__Exercise description__
Leave out all lines before the one containing "Task: Open the Trend Line dropdown", and copy that line and all the rest below it exactly.

BEGIN

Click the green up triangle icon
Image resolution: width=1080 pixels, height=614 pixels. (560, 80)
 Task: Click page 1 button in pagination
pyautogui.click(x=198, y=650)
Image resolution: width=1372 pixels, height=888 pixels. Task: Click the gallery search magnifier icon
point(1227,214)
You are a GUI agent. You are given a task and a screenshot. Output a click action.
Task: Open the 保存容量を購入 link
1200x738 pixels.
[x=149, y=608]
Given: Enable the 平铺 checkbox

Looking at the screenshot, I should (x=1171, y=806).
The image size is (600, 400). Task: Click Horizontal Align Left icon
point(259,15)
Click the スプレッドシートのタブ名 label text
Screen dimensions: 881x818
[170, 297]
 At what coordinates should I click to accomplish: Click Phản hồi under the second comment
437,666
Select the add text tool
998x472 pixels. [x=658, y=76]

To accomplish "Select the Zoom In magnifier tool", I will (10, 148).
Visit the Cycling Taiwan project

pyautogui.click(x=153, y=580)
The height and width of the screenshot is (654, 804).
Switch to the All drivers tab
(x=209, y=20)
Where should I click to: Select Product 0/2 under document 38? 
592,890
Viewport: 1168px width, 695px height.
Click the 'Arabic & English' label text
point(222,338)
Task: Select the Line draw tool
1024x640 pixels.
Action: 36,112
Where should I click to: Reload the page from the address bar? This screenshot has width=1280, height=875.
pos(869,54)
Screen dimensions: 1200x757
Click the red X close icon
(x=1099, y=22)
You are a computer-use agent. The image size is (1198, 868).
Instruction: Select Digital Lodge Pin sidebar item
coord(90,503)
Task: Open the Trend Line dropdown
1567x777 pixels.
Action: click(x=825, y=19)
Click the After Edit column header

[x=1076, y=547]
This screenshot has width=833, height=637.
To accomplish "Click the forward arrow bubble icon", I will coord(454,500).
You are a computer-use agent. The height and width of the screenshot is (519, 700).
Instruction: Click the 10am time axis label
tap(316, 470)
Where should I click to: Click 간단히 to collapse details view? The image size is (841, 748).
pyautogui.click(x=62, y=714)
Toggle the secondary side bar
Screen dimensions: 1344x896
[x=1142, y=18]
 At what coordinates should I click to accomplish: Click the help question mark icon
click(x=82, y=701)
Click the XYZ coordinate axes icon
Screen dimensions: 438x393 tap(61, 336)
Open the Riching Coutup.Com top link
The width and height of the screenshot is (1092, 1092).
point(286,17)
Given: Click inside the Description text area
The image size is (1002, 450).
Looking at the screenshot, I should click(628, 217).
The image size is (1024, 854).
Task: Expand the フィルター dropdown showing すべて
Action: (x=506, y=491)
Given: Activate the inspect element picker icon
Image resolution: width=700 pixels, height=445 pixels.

END

__Result__
Task: Open the Trend Line dropdown
1567x777 pixels.
Action: click(x=825, y=19)
Click the After Edit column header

[x=1076, y=547]
This screenshot has width=833, height=637.
To accomplish "Click the forward arrow bubble icon", I will coord(454,500).
You are a computer-use agent. The height and width of the screenshot is (519, 700).
Instruction: Click the 10am time axis label
tap(316, 470)
Where should I click to: Click 간단히 to collapse details view? The image size is (841, 748).
pyautogui.click(x=62, y=714)
Toggle the secondary side bar
Screen dimensions: 1344x896
[x=1142, y=18]
 At what coordinates should I click to accomplish: Click the help question mark icon
click(x=82, y=701)
Click the XYZ coordinate axes icon
Screen dimensions: 438x393 tap(61, 336)
Open the Riching Coutup.Com top link
The width and height of the screenshot is (1092, 1092).
point(286,17)
Given: Click inside the Description text area
The image size is (1002, 450).
Looking at the screenshot, I should click(628, 217).
The image size is (1024, 854).
Task: Expand the フィルター dropdown showing すべて
Action: (x=506, y=491)
Given: Activate the inspect element picker icon
Image resolution: width=700 pixels, height=445 pixels.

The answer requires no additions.